Download our template today for help creating your own communication plan.

Make an Emergency Supply Kit

Be prepared to improvise and use only what you have on hand for at least three days. Think about fresh water, food, clothing, clean air, medications, and your pets (if you have them). And don’t forget to make sure everyone knows exactly where the kit is being stored!

Download our checklist and start creating your kit today.

Stay Informed about What Might Happen

Each type of threat is different and needs specific preparation. By learning about these threats, you are preparing yourself to react in an emergency. Visit www.ready.gov to learn more.

Get Involved

After preparing for yourself and your family, take the next step and get involved in preparing your community and parish to help keep your hometown secure.

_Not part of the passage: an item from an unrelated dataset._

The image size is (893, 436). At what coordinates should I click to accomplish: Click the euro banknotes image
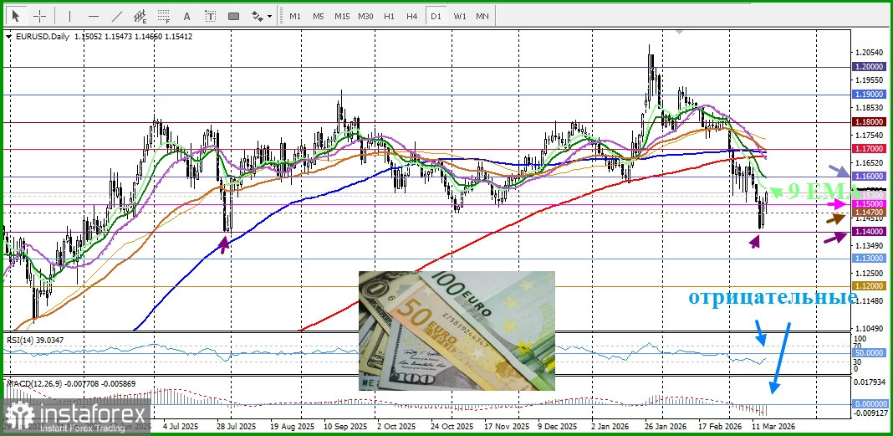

Want to do even more? Sign up to volunteer with IOCC after the next natural disaster. You can help us muck-out homes, rebuild homes, and more.

Stay Calm

Talk to your children openly about preparing for emergencies and staying calm during times of crisis. Include your children in all of your planning, and practice communication plans and practice home-escape drills. With simple preparations, your children can feel better about the unexpected.

Emergency Preparedness for Pet Owners

If you’re like millions of animal owners nationwide, your pet is an important member of your household. If you must evacuate, take your pets with you if possible. However, if you are going to a public shelter, it’s important to understand that animals may not be allowed inside. Plan in advance for shelter alternatives that will work for both you and your pets.